Centre of learning and profound wisdom, pinnacle of political power twelve hundred years before Christ set foot in this world.
Thebes was all these things.
Waset was its Egyptian name found in ancient texts and meaning City of the Sceptre. Let all who gaze upon the place bow down in awe to the great god Amun-Ra. Given the name Thebai by the ancient Greeks, corrupted to Thebes by Egyptians, it is a city that has stared in the face of Ra, vying with the sun itself for the brightness of its gold and the immensity of its power. But it is a city that has also swallowed the dust of the desert and crumbled to ruins because its hubris inflicted humiliation and destruction.

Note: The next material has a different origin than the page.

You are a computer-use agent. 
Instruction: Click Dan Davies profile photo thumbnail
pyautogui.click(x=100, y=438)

Thebes became nothing. In its place rose two small villages, Luxor and Karnak, existing like vultures on the tourism of the dead.
Luxor.
Where Jessie had pinned her hopes.
*
The heat of Luxor hit them even at this hour of the evening. Jessie stripped off her gloves and removed her hat, fanning herself with it, in awe of Monty who had the ability of the English upper classes to regard the heat as nothing more than an unwanted guest at a party and ignore it completely. He strode around in the moonlight gathering their luggage, sweeping aside the begging street urchins, summoning a taxi carriage and producing a native fly-whisk for her, all without breaking sweat or losing his smile.
He found them a suitable hotel, the Blue Nile. Small, discreet and clean. He inspected their rooms for cockroaches before signing the register, declared them habitable, but wanted a torn mosquito net stitched and demanded fresh limes and boiled water to make a drink. The hotel staff in white galabayas bowed happily and scurried around to do his bidding. The problem, as Jessie saw it, was not the hotel, the problem was Malak.

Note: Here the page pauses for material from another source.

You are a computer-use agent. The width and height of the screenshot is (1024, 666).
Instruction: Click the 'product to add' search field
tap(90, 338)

The young Egyptian boy weighed on her conscience. He had hopped on the train specially to travel to Luxor with her, so now she had no choice but to feel responsible for him. What would his mother say about it? And his wide-eyed little sisters? Train-travel in Egypt turned out to be extravagantly cheap, so the cost of the boy’s fare was negligible, but she and Monty were not here to be shown around the ancient sites by a child-guide. They didn’t need a puppy at their heels.